Start of Task material
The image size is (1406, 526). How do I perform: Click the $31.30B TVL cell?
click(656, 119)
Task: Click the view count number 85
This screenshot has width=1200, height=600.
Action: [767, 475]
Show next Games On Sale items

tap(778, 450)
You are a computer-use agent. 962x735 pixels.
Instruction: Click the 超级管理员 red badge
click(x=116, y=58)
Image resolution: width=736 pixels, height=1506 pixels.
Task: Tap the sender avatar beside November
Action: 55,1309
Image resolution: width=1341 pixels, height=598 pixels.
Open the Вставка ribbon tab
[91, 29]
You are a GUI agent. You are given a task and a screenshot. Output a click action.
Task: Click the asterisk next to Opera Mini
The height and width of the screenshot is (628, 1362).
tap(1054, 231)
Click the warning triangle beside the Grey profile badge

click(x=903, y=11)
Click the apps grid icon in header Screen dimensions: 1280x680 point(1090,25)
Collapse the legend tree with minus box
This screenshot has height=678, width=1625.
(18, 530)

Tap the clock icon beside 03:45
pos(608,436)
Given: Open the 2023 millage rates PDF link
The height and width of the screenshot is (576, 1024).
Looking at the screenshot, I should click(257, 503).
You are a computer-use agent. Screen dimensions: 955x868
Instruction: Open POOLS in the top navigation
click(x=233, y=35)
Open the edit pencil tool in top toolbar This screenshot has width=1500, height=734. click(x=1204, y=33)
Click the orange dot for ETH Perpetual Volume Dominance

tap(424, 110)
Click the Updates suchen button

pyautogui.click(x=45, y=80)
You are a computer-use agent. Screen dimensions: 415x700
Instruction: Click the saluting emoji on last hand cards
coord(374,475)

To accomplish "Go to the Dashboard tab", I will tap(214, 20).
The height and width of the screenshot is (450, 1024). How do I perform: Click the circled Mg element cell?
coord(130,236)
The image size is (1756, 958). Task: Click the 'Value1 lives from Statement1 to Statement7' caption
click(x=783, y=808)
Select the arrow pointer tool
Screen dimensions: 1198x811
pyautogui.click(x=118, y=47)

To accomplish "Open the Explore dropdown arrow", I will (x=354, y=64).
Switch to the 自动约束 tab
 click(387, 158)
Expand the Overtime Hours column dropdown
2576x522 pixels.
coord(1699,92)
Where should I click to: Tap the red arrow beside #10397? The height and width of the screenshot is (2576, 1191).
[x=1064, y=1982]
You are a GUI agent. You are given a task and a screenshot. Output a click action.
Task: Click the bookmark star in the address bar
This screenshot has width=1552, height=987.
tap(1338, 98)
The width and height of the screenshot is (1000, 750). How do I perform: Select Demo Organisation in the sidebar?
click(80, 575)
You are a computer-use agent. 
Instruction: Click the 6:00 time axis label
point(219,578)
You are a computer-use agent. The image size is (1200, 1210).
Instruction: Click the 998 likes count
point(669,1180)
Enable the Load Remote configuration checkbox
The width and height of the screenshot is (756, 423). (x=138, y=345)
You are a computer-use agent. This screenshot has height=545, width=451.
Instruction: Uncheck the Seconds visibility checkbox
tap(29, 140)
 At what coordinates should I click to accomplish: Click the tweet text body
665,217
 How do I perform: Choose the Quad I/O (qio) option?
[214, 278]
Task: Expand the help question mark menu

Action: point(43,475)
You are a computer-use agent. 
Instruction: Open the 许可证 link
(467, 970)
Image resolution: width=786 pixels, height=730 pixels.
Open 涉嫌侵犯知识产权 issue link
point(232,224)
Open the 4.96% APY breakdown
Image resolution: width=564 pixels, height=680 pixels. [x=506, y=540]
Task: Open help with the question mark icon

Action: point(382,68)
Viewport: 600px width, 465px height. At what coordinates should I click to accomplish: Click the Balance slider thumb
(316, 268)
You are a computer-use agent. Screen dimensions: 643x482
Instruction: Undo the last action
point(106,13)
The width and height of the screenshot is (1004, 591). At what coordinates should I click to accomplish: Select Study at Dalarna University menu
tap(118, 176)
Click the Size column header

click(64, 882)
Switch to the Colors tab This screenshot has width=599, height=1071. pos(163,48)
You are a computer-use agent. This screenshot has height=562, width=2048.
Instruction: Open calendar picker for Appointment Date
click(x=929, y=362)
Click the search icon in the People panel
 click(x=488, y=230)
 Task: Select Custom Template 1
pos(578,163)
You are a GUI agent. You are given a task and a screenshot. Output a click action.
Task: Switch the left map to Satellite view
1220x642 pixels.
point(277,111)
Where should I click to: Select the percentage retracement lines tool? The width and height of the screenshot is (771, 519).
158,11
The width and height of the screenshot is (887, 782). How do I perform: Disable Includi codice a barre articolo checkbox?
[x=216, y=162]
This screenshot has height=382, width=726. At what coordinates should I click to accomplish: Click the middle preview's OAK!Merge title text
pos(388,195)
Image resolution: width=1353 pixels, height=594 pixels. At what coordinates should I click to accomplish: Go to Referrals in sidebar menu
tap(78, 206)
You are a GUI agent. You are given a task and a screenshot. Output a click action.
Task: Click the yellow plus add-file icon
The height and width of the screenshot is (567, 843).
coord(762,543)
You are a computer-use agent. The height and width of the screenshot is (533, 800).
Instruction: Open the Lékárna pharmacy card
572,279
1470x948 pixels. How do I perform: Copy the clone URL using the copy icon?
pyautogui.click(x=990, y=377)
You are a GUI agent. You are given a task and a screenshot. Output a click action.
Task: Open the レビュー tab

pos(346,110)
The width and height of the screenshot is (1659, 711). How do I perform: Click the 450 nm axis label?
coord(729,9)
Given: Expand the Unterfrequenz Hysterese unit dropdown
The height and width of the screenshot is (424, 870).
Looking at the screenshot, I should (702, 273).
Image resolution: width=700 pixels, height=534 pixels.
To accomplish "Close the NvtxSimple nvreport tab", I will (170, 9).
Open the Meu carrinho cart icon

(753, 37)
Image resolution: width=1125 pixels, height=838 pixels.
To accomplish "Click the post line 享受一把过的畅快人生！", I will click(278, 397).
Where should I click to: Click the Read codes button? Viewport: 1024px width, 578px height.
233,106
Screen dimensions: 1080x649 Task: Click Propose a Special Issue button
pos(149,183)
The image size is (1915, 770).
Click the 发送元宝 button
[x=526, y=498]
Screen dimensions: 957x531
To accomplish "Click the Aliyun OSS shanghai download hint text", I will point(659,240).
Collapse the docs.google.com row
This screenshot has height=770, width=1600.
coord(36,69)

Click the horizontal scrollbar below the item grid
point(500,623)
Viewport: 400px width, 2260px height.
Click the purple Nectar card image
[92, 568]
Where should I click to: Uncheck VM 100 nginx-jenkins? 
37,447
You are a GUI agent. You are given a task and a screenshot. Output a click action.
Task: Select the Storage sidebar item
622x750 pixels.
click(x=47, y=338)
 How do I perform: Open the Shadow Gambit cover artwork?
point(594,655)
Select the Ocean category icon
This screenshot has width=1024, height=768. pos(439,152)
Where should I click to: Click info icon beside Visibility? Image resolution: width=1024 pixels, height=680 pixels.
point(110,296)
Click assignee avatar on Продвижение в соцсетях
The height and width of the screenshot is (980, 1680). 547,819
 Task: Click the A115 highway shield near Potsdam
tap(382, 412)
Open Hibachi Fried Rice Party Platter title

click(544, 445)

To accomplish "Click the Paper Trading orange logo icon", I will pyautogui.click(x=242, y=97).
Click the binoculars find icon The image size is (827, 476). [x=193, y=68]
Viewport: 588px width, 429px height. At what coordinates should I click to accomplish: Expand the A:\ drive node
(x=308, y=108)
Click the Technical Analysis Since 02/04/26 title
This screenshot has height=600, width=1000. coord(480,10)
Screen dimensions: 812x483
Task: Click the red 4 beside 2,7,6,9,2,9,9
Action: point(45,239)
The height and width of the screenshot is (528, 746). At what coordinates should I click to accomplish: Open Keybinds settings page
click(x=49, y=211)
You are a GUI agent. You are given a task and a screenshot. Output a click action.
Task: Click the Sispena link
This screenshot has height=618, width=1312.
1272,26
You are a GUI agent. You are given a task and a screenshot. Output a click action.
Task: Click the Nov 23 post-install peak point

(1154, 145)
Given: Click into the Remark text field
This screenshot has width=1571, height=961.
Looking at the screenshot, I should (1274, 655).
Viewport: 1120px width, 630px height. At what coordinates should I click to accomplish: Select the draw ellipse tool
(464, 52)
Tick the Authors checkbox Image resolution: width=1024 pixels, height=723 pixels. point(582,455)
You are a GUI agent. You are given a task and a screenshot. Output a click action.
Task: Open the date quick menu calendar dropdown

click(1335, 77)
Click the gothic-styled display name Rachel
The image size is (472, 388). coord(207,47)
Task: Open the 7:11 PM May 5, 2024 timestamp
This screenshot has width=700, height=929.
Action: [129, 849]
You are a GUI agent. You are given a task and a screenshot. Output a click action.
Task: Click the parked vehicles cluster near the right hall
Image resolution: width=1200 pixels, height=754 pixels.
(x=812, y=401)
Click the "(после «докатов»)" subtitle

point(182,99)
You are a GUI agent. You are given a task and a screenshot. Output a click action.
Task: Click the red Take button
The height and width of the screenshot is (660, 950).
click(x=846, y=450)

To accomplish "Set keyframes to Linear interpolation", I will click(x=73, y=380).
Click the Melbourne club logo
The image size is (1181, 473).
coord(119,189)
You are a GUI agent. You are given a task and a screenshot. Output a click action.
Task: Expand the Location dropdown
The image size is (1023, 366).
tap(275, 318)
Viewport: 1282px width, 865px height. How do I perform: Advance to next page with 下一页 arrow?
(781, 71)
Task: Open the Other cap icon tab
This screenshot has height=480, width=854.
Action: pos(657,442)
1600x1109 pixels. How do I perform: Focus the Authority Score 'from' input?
End of Task material
▸ Try it: When a line of the data holds the string "computer", pick it out and copy it.

▸ Answer section:
You are a computer-use agent. 962x735 pixels.
You are a computer-use agent. Screen dimensions: 955x868
You are a computer-use agent. Screen dimensions: 415x700
You are a computer-use agent. 
You are a computer-use agent. The image size is (1200, 1210).
You are a computer-use agent. This screenshot has height=545, width=451.
You are a computer-use agent. 
You are a computer-use agent. Screen dimensions: 643x482
You are a computer-use agent. This screenshot has height=562, width=2048.
You are a computer-use agent. The height and width of the screenshot is (533, 800).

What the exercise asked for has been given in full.